Opel Combo im Test: Praktischer Hochdachkombi

Opel Combo im Test: Praktischer Hochdachkombi
Es ist nicht ganz leicht Autos, die hauptsächlich praktisch sind, an die Familien des Landes zu bringen. Der Grund: Emotionen spielen zum Glück für viele beim Autokauf noch immer eine nicht zu unterschätzende Rolle.

Im deutsch-französischen Dreiergestirn der Hochdachkombis spielt der Opel Combo eindeutig die Bratsche: Er gehört irgendwie auch dazu. Er gibt sozusagen den Konservativen, den Funktionalen. Er ist die solide Wahl im kürzlich neu gebildeten Konzern.

Wir wollen jetzt nicht sagen, dass seine Drillingsbrüder Peugeot Rifter und Citroën Berlingo optisch in die Kategorie der automobilen Don Juans, Zorros oder Thors gehören, aber sie sind optisch zumindest interessanter und verspielter. Im Innenraum sind die Unterschiede noch marginaler: Hätte der Peugeot nicht das iCockpit, wo man über den kleinen Lenkradkranz auf die Tachoeinheit blinzelt, bestünde ohne unterschiedliche Lenkräder und Markenlogos akute Verwechslungsgefahr.

Aber zurück zum Deutschen Vertreter: Von den Dreien erschien uns der Combo als leisester im Innenraum – und das ist viel wert, wenn man regelmäßig auf der Autobahn fährt. Wie überhaupt die Langstreckentauglichkeit erfreulich gut gegeben ist. Der 130-PS-Diesel  aus dem Hause Peugeot erfüllt – wie alle Motoren dieser Baureihe – die Abgasnorm Euro 6d-TEMP und passt sehr gut zum Familienlastesel. Die schwächeren Aggregate möchte man sich gar nicht erst vorstellen in Verbindung mit den 768 kg Zuladung, die möglich sind.

Opel Combo im Test: Praktischer Hochdachkombi

Aber wirklich wichtig ist in diesem Segment in erster Linie ohnehin nicht die Optik, sondern die Funktionalität: Die Hinterbänkler waren mit Schiebetüren, Aufklapptischen, Beschattung des Panoramadaches, Staufächern links, rechts, unten, oben und sowieso überall rundum zufrieden. Von der USB-Schnittstelle für die hintere Sitzreihe ganz zu schweigen.

Schnelle Sitzheizung

Aber auch vorne gibt es von einigen Pluspunkten zu berichten: Eine schnellere Sitzheizung bietet kaum ein anderer und wir könnten schwören, dass der Bordcomputer schneller startete als in den beiden Franzosen. Neben Rückfahrkamera, Tempomat, Smartphoneintegration und Head-Up-Display erfreuten auch die wirklich bequemen Sitze.
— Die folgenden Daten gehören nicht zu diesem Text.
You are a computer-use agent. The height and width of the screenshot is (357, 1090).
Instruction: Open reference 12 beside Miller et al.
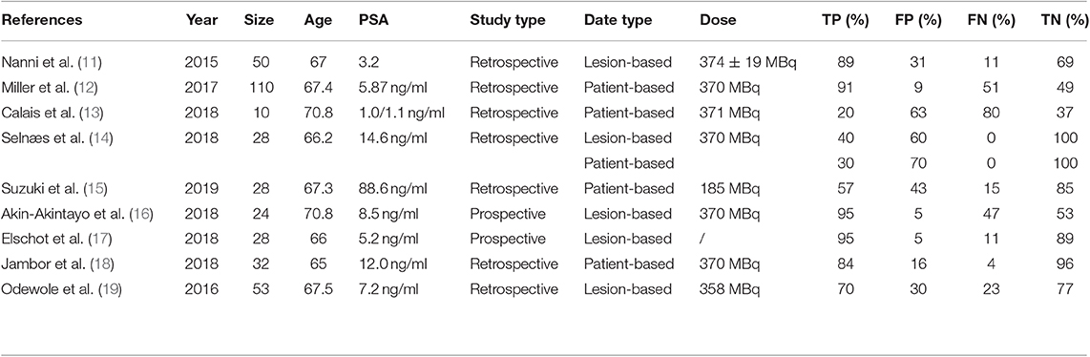click(86, 88)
Opel Combo im Test: Praktischer Hochdachkombi

Wer unbedingt das Haar in der Suppe aufzeigen möchte könnte nun noch anführen, dass eine Automatikfunktion für das Sonnenrollo wünschenswert gewesen wäre. Das gilt übrigens für alle drei.

Für Familien, die keinen blechgewordenen Don Juan suchen, sondern einen praktischen, freundlichen Familientransporter, der neben Funktionalität und Unmengen an Platz auch noch einige nette Spezereien bietet, ist der Opel Combo ein optimaler Begleiter für den familiären Alltagswahnsinn. Auch wenn er bei den Nachbarn eher nicht für neidvolle Blicke sorgen wird.

Bei höherem Platzbedarf steht noch eine 7-Sitz-Version und eine  Variante mit langem Radstand  zur Wahl. Die  Preise  beginnen  bei € 21.000,–.  Für  den 130-PS-Diesel mit 6-Gang-Handschaltung werden mindestens € 24.900,– fällig.